Tertiary/Public University Deficits (Lecture Halls & Hostels): Rapidly increasing student populations have led to congestion and a decline in quality due to limited teaching and learning facilities, including lecture halls, laboratories, etc. More so, hostel facilities are woefully insufficient, forcing students into expensive and often poor-quality private housing. Besides, many of our university facilities are not fully compliant with disabled access regulations.
c) Hospitals and Health Infrastructure: There remains a disparity in the distribution and quality of healthcare facilities, particularly in rural and remote areas. The national infrastructure plan proposes the construction of new teaching hospitals in every medical training institution, highlighting the current shortfall. Similar to schools, a lack of consistent funding for maintenance and the modernization of medical equipment is a major challenge.
d) Housing: Ghana faces a significant national housing deficit, with the lack of affordable housing options for the urban poor and middle-class being a major issue. Rapid urbanization has exacerbated the growth of unplanned settlements and slums due to the inability of the market to provide adequate and affordable formal housing.

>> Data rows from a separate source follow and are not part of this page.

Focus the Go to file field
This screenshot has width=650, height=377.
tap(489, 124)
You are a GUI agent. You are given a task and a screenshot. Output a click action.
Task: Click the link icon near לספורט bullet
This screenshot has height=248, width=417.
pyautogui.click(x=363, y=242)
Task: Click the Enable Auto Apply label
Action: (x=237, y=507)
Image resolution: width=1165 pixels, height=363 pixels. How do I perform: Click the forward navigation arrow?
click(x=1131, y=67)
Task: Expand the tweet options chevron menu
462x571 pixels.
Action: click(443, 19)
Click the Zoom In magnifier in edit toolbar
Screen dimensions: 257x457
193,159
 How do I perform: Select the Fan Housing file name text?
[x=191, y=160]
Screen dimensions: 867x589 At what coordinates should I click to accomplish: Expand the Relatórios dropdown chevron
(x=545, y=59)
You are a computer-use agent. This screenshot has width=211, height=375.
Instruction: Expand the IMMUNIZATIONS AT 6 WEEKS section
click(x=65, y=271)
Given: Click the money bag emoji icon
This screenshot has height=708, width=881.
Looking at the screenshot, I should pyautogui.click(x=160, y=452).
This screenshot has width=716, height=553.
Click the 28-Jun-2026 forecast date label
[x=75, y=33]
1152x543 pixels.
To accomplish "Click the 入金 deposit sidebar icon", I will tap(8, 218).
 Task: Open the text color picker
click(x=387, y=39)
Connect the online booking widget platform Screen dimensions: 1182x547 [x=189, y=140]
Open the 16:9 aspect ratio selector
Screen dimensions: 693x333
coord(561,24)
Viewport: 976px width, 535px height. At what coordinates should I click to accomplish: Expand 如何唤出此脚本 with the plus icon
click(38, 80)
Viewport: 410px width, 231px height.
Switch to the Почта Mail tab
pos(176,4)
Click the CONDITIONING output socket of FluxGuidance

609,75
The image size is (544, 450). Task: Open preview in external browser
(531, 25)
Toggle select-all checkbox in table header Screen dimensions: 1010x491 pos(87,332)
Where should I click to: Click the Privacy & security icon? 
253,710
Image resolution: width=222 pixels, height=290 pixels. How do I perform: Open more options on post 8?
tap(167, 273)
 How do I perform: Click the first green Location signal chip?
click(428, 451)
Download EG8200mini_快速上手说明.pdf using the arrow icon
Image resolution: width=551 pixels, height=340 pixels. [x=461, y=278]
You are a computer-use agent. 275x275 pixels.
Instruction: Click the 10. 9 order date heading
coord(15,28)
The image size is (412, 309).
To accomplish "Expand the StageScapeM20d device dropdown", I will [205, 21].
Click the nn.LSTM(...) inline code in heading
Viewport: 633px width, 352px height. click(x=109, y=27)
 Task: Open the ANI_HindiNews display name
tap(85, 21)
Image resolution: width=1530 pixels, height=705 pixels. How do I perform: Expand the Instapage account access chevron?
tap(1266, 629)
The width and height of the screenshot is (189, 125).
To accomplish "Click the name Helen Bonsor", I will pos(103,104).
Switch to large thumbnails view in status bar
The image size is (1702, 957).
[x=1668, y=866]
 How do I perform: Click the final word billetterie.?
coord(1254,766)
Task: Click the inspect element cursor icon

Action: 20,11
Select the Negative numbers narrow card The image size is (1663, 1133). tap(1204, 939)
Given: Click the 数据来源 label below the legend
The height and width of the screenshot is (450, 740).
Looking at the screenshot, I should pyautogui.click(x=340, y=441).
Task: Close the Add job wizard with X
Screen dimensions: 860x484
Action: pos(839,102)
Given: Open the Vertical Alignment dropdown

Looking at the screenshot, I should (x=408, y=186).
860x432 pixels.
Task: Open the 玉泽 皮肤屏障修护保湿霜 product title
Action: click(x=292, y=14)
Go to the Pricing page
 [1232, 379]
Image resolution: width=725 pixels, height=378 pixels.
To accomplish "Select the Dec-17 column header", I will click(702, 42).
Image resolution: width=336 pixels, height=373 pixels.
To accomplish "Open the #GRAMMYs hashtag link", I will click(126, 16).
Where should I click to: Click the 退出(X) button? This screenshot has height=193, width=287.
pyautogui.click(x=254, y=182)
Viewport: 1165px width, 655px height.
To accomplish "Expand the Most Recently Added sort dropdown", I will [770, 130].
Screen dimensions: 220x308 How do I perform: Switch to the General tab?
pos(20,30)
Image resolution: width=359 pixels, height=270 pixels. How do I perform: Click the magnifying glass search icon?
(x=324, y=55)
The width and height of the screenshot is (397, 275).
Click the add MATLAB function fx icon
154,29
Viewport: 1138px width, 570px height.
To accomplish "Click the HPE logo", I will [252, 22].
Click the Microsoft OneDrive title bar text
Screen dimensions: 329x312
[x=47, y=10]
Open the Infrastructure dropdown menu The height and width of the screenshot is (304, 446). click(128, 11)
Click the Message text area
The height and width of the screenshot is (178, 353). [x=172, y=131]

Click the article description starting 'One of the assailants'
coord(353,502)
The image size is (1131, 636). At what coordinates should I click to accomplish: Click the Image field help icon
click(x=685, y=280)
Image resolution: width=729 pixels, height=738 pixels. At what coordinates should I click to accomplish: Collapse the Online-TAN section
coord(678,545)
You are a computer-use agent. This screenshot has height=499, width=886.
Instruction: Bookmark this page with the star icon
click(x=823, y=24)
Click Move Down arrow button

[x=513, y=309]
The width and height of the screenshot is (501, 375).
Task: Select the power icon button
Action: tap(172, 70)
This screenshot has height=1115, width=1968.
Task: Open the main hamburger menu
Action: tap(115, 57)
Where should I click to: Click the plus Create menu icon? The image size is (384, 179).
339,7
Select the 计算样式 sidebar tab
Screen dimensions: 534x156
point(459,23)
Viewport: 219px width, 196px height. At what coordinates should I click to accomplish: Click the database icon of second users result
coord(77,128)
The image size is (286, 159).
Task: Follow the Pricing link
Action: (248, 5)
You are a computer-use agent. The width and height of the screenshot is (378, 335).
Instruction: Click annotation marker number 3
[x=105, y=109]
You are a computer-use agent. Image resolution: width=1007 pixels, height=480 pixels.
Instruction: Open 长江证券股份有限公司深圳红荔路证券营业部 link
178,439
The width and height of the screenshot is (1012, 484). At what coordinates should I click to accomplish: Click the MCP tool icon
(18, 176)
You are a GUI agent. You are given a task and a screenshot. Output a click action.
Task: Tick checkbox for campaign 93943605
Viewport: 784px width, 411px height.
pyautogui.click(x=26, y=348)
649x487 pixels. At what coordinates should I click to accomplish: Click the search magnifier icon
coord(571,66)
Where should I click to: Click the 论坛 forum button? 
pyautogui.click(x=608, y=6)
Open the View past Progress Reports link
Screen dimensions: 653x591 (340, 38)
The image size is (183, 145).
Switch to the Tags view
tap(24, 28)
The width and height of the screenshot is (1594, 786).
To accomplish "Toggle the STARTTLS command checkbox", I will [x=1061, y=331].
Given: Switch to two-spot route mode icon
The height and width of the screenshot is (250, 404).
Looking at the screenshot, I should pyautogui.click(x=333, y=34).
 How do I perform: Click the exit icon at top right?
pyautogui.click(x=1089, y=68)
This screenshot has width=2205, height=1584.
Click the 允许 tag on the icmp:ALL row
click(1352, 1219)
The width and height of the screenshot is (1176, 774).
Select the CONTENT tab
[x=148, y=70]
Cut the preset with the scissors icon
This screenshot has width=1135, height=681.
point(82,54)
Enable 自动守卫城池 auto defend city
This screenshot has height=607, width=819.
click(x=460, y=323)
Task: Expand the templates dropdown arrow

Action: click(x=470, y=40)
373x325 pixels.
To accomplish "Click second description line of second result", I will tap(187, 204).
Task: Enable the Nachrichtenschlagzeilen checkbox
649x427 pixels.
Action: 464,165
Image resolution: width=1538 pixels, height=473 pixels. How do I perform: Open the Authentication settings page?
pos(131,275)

Given the concerns about tax revenue performance, government has several other avenues to finance its development projects.
Appropriate Infrastructure Funding Models
Closing the massive infrastructure funding gap requires moving away from heavy reliance on traditional budget allocations and concessional loans towards innovative and blended financing models. It has become imperative that government look to Project-Specific Financing Models. Government has the option to adopt Public-Private Partnerships (PPPs), Capital Market Instruments (Bonds), and leverage Non-Tax Revenue. These models shift the burden of capital expenditure away from the direct government budget in the immediate term.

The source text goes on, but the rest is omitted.